Purpose of Square Bracket use in angular

I would like to understand the difference between the declaration of MyOtherService and MyOtherComplexService. Especially what is the purpose of square bracket part? When to use them of not?

var myapp = angular.module('myapp', []);

myapp.factory('MyService', function($rootScope, $timeout) {
    return {
        foo: function() {
        }
  }
});

myapp.factory('MyOtherService', function($rootScope, $timeout, MyService) {
    return {
        foo: function() {
      return "MyOtherService";
        }
  }
});

myapp.factory('MyOtherComplexService', ['$rootScope', '$timeout', 'MyService', function($rootScope, $timeout, MyService) {
    return {
        foo: function() {
      return "MyOtherComplexService";
        }
  } 
}]);

myapp.controller('MyController', function($scope, MyOtherService, MyOtherComplexService) {

  $scope.x = MyOtherService.foo();
  $scope.y = MyOtherComplexService.foo();

});

It enables AngularJS code to be minified.
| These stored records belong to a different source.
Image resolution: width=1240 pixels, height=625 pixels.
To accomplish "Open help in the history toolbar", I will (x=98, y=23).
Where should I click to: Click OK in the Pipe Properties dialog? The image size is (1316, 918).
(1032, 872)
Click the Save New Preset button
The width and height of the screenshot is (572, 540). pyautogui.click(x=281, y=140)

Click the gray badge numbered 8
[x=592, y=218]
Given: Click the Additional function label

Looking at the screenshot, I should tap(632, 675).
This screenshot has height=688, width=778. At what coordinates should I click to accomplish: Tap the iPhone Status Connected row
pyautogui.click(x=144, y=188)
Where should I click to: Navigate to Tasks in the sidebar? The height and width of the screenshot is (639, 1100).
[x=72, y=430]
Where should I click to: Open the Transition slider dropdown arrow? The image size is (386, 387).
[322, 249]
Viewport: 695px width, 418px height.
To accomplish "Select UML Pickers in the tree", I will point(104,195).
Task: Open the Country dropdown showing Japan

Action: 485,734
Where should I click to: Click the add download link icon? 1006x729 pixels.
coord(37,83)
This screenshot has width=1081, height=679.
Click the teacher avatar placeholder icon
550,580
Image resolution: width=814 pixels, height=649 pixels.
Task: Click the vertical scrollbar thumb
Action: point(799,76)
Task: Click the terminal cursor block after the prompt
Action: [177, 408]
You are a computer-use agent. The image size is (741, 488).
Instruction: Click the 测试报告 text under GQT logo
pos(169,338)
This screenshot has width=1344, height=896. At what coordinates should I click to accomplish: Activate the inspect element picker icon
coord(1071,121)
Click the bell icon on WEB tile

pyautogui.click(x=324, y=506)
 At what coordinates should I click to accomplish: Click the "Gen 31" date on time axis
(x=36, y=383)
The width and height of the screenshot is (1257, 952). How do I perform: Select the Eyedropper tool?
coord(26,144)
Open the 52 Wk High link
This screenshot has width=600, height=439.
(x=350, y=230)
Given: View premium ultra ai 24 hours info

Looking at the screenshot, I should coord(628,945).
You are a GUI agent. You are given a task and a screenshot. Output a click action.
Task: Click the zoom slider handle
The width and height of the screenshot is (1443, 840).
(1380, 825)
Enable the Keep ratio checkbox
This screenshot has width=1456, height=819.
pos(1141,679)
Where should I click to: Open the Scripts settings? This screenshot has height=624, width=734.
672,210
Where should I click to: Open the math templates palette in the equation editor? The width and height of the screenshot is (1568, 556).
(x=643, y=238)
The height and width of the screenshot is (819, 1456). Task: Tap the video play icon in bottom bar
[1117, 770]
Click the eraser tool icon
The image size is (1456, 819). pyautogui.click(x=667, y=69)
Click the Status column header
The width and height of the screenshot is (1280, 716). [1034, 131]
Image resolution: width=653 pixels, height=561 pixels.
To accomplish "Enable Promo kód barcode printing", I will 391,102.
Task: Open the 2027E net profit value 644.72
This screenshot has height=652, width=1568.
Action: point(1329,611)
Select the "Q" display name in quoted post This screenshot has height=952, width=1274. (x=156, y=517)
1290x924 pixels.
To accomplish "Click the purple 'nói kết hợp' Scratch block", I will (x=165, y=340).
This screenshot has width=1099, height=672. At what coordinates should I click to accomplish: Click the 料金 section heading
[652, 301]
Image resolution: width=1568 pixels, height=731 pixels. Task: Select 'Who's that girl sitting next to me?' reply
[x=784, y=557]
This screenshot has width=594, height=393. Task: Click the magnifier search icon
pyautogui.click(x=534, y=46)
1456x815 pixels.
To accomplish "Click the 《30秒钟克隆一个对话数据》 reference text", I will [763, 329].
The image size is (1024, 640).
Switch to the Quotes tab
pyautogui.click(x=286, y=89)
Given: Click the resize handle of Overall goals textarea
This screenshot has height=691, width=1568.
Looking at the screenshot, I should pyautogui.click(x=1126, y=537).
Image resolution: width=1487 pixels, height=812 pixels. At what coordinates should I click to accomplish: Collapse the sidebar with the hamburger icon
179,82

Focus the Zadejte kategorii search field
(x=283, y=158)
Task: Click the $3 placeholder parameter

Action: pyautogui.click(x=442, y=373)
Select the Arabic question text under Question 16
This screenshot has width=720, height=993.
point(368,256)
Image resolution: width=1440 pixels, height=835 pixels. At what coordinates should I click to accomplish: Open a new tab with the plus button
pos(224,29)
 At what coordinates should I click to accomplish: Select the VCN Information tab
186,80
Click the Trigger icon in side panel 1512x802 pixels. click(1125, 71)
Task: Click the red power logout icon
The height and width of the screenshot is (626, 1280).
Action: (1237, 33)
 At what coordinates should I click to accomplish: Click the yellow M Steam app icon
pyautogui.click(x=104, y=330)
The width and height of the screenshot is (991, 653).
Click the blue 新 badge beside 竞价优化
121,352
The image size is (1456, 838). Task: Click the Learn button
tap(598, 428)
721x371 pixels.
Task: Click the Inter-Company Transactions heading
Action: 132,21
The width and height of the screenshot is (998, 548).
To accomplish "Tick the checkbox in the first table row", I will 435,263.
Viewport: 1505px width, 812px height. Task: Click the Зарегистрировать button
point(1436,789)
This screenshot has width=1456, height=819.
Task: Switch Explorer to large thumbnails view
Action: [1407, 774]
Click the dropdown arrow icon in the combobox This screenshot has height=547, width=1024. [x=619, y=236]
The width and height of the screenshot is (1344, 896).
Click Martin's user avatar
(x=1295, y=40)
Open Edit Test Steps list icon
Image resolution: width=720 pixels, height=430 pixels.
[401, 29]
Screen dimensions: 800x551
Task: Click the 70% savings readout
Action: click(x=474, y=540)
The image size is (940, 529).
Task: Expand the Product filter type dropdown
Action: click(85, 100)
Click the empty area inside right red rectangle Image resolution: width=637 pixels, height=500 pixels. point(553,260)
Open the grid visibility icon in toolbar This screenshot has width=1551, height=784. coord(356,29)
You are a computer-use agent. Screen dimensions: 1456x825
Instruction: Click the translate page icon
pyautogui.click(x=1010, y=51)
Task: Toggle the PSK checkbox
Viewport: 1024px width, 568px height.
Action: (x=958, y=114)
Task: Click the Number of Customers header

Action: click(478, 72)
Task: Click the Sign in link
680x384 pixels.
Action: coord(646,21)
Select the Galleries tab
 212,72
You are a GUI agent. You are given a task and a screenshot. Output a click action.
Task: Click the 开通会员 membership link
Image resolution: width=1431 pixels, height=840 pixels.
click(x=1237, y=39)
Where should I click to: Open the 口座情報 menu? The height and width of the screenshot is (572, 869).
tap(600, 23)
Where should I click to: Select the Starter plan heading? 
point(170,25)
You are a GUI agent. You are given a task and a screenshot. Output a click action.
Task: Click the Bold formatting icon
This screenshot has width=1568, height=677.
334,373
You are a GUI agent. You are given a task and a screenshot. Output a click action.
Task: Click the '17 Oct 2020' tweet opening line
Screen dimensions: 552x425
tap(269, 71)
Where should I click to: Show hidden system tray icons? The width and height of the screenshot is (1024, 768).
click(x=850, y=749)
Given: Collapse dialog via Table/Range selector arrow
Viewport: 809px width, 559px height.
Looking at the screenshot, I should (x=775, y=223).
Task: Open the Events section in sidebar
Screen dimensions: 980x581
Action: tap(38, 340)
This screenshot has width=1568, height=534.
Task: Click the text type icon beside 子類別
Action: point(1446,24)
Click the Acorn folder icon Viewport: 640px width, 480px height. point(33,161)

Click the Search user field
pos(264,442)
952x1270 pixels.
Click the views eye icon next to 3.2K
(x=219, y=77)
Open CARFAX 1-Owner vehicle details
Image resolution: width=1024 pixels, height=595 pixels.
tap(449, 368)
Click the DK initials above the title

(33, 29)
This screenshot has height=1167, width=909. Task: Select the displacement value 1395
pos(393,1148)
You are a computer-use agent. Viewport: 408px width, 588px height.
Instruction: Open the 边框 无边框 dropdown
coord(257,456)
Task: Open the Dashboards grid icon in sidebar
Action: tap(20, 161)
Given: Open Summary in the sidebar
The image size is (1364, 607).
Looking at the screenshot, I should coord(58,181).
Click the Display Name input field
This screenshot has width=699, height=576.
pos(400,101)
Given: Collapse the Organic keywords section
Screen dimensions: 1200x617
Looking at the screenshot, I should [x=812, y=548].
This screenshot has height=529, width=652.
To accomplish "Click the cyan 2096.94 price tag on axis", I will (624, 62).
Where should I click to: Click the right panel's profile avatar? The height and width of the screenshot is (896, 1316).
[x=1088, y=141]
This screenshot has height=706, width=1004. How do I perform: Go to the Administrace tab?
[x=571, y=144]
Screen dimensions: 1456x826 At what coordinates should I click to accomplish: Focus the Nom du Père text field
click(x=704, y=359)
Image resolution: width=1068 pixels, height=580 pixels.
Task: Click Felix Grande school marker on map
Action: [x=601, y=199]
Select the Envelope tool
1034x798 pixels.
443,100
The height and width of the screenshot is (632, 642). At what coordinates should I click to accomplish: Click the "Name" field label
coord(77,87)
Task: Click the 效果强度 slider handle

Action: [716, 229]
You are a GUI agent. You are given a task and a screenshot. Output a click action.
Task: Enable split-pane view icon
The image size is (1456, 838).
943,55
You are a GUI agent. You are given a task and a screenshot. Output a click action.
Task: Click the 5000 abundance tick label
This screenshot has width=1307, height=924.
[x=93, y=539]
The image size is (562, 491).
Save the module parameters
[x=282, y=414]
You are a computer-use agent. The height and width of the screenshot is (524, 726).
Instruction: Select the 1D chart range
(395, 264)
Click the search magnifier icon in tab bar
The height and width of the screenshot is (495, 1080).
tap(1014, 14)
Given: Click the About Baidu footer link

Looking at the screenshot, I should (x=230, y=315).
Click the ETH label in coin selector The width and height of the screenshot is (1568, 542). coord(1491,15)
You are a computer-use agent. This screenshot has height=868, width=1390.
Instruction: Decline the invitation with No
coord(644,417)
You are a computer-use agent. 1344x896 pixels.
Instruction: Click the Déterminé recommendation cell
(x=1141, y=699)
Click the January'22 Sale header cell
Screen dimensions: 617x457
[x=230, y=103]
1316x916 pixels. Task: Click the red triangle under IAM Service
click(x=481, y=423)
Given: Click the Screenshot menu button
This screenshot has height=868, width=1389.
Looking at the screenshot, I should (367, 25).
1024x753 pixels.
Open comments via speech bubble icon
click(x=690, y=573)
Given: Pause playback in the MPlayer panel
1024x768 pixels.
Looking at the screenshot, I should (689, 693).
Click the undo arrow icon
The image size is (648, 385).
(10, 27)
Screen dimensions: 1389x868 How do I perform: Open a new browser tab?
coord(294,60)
AngularJS uses parameter names to inject the values to your controller function. In JavaScript minification process, these parameters are renamed to shorter strings. By telling which parameters are injected to the function with a string array, AngularJS can still inject the right values when the parameters are renamed.

To add to Ufuk's answer:

ngmin - compiles your standard modules to min-safe modules

Angular's min-safe square bracket notation is cleary less convenient, because you have to type every dependency twice and argument order matters. There is a tool called ngmin which compiles your standard modules to min-safe modules, so you don't have to manage all those things by hand.

Angular + CoffeeScript

If you're using CoffeeScript the situation is even worse. You may choose between ngmin, which will destroy your source map, or if you want to write it out all by yourself you'll have to wrap your entire code with square brackets, which is super ugly.

angular.module('whatever').controller 'MyCtrl', ['$scope', '$http' , ($scope, $http) ->
  # wrapped code
]

In my opinion this is not a CoffeeScript flaw, but a poor design decision of the Angular team, because it's against all JS/CoffeeScript conventions not to have the function as the last argument. Enough ranting, here is a little helper function to work around it:

deps = (deps, fn) ->
  deps.push fn
  deps

This is a very simple function that accepts two arguments. The first one is an array of strings containing your dependencies, the second one is your module's function. You may use it like this:

angular.module('whatever').controller 'MyCtrl', deps ['$scope', '$http'] , ($scope, $http) ->
  # unwrapped code \o/

As of now, ng-min is deprecated. Use ng-annotate instead.

It is good practice to use ng-annotate in your build job so you don't have to deal with the min-safe / bracket notation when developing, as it makes the code harder to read and maintain.

There is a grunt-plugin and a gulp plugin available on npm.

Just to exemplify what was already said, if you use the following syntax:

myapp.factory('MyService', function($scope, $http, MyService) { ... });

most of the JS minifiers will change it to:

myapp.factory('MyService', function(a, b, c) { ... });

since functions argument names usually can be renamed for shorter names. This will break the Angular code.

In Angular, to get your code minifiable in all minifiers, you use the bracket syntax:

myapp.factory('MyService', ['$scope', '$http', 'MyService', function($scope, $http, MyService) { ... }]);

that will be minified to:

myapp.factory('MyService', ['$scope', '$http', 'MyService', function(a, b, c) { ... }]);

Note that minifiers do not touch on strings so Angular will see the minified code and match arguments in order:

$scope    = a
$http     = b
MyService = c

To avoid this ugly square bracket syntax, you should use smart minifiers like ng-annotate.